Songes

Elle arpentait la pièce. Ses souliers martelaient le sol avec impatience. Ses jupes traînaient derrière elle, suivant ses allées et venues. Au moindre bruit, son regard anxieux et plein d'espoir se braquait en direction de cette porte que Nourrice avait verrouillée des heures plus tôt. Au dehors, la nuit, qui avait étendue son voile noir depuis bien longtemps, rendait impossible toute tentative de distraction par-delà les fenêtres qu'on avait fermé aussi. Que lui restait-il, alors, en dehors de ces cents pas qu'elle effectuait entre ce lit et cette porte ? 

Sa chambre avait beau être vaste et luxueuse, elle n'était rien de plus, en cet instant, qu'une prison dorée dans laquelle on la laissait à son agonie. Elle avait été tellement d'autres choses auparavant. Son lit s'était fait cocon, ces murs, complices, ces fenêtres, espoir. Ces mêmes poutres avaient été les témoins rougissants de ses amours charnelles. Elle avait aimé, ici. Elle avait perdu son innocence, y était devenue femme, amante, aimante. Non, elle n'avait rien perdu, elle avait cédé au contraire. Elle avait offert. Perdre laissait entendre le caractère non consentant de l'acte. On perdait un objet, on le regrettait. Elle ne regrettait rien. Elle lui avait tout offert, n'avait fait que lui rendre ce qui lui appartenait déjà, depuis si longtemps. 

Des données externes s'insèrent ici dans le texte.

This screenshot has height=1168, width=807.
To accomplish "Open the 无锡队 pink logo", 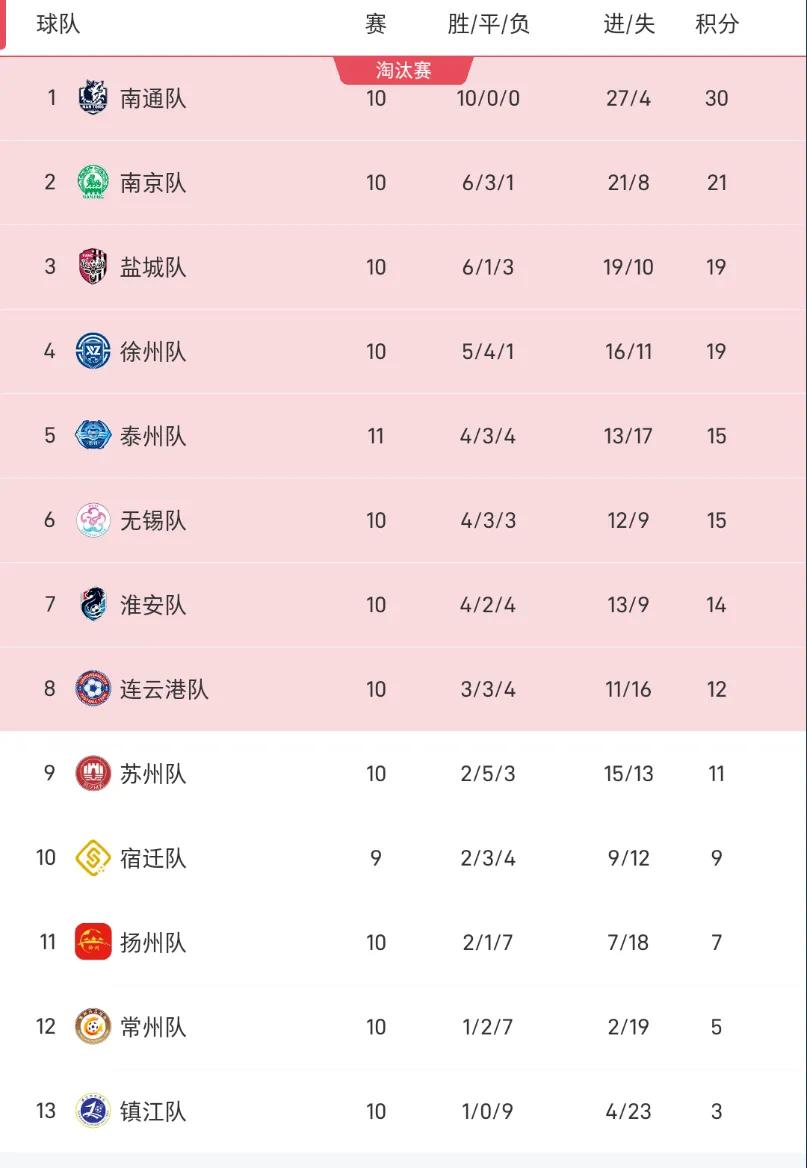I will click(x=93, y=520).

À la simple évocation de ce souvenir, le rouge lui monta aux joues. Elle avait découvert tellement plus que les simples plaisirs de la chair contre lesquels Nourrice la mettait en garde depuis toujours. Elle avait découvert la plénitude, le sentiment d'appartenance, et plus encore l'absolue conviction de n'être rien de plus que la pièce manquante d'un assemblage complexe qu'ils avaient réalisé ensemble cette nuit-là, entre crépuscule et aube. 

Derrière sa porte close, toute la maisonnée s'animait. À la lueur des flambeaux, on avait traversé la cour et pénétré dans la bâtisse avec agitation. Elle n'avait pas été assez rapide, elle n'avait eu le temps que d'apercevoir la fin du cortège, sans en comprendre la raison, ni l'origine. Depuis quand les hommes de son clan se permettaient pareil tapage nocturne ? Célébrait-on quelques bonnes nouvelles ? À cette interrogation, son cœur martela sa poitrine. Elle ne savait que trop ce qui pourrait réjouir ses troupes, elle ne craignait que trop l'objet de leur euphorie. 

N'y tenant plus, et bien qu'elle estimait avoir passé l'âge de ce genre de comportement, elle colla son oreille contre le bois massif de la porte. De l'autre côté, ce ne furent plus les éclats de joie qu'elle avait imaginé, mais des lamentations qui lui parvinrent. Par-delà sa prison dorée, nulle réjouissance, mais un chaos d'indignation et de douleur dont elle ne percevait que des bribes. 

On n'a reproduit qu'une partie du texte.